#### Data records
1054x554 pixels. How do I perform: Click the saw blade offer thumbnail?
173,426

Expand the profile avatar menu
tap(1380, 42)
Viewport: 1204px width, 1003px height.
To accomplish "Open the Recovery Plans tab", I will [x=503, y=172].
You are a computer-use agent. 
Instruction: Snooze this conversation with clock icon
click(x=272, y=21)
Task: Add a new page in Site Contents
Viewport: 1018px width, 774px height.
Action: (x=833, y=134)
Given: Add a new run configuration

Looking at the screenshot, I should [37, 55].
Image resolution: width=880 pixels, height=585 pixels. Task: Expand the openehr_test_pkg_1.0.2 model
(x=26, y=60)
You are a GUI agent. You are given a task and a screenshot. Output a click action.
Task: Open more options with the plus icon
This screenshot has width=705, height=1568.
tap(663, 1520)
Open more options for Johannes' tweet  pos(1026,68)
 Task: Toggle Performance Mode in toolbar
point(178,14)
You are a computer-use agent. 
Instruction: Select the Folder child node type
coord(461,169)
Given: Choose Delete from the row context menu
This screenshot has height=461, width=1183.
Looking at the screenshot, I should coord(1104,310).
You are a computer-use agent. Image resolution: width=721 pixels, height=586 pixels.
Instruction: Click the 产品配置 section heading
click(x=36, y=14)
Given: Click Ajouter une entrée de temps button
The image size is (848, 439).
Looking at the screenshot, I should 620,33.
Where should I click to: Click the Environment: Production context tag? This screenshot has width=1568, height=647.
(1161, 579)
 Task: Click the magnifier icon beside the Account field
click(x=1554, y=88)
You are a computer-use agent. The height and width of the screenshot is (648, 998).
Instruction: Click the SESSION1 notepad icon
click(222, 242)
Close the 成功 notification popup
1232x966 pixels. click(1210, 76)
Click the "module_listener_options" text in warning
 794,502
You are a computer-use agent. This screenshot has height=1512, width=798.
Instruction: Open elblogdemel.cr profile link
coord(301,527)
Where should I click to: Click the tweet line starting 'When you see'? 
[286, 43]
########
• [What is required]: Retype the lines above, keeping every character.

• [Solution]:
1054x554 pixels. How do I perform: Click the saw blade offer thumbnail?
173,426

Expand the profile avatar menu
tap(1380, 42)
Viewport: 1204px width, 1003px height.
To accomplish "Open the Recovery Plans tab", I will [x=503, y=172].
You are a computer-use agent. 
Instruction: Snooze this conversation with clock icon
click(x=272, y=21)
Task: Add a new page in Site Contents
Viewport: 1018px width, 774px height.
Action: (x=833, y=134)
Given: Add a new run configuration

Looking at the screenshot, I should [37, 55].
Image resolution: width=880 pixels, height=585 pixels. Task: Expand the openehr_test_pkg_1.0.2 model
(x=26, y=60)
You are a GUI agent. You are given a task and a screenshot. Output a click action.
Task: Open more options with the plus icon
This screenshot has width=705, height=1568.
tap(663, 1520)
Open more options for Johannes' tweet  pos(1026,68)
 Task: Toggle Performance Mode in toolbar
point(178,14)
You are a computer-use agent. 
Instruction: Select the Folder child node type
coord(461,169)
Given: Choose Delete from the row context menu
This screenshot has height=461, width=1183.
Looking at the screenshot, I should coord(1104,310).
You are a computer-use agent. Image resolution: width=721 pixels, height=586 pixels.
Instruction: Click the 产品配置 section heading
click(x=36, y=14)
Given: Click Ajouter une entrée de temps button
The image size is (848, 439).
Looking at the screenshot, I should 620,33.
Where should I click to: Click the Environment: Production context tag? This screenshot has width=1568, height=647.
(1161, 579)
 Task: Click the magnifier icon beside the Account field
click(x=1554, y=88)
You are a computer-use agent. The height and width of the screenshot is (648, 998).
Instruction: Click the SESSION1 notepad icon
click(222, 242)
Close the 成功 notification popup
1232x966 pixels. click(1210, 76)
Click the "module_listener_options" text in warning
 794,502
You are a computer-use agent. This screenshot has height=1512, width=798.
Instruction: Open elblogdemel.cr profile link
coord(301,527)
Where should I click to: Click the tweet line starting 'When you see'? 
[286, 43]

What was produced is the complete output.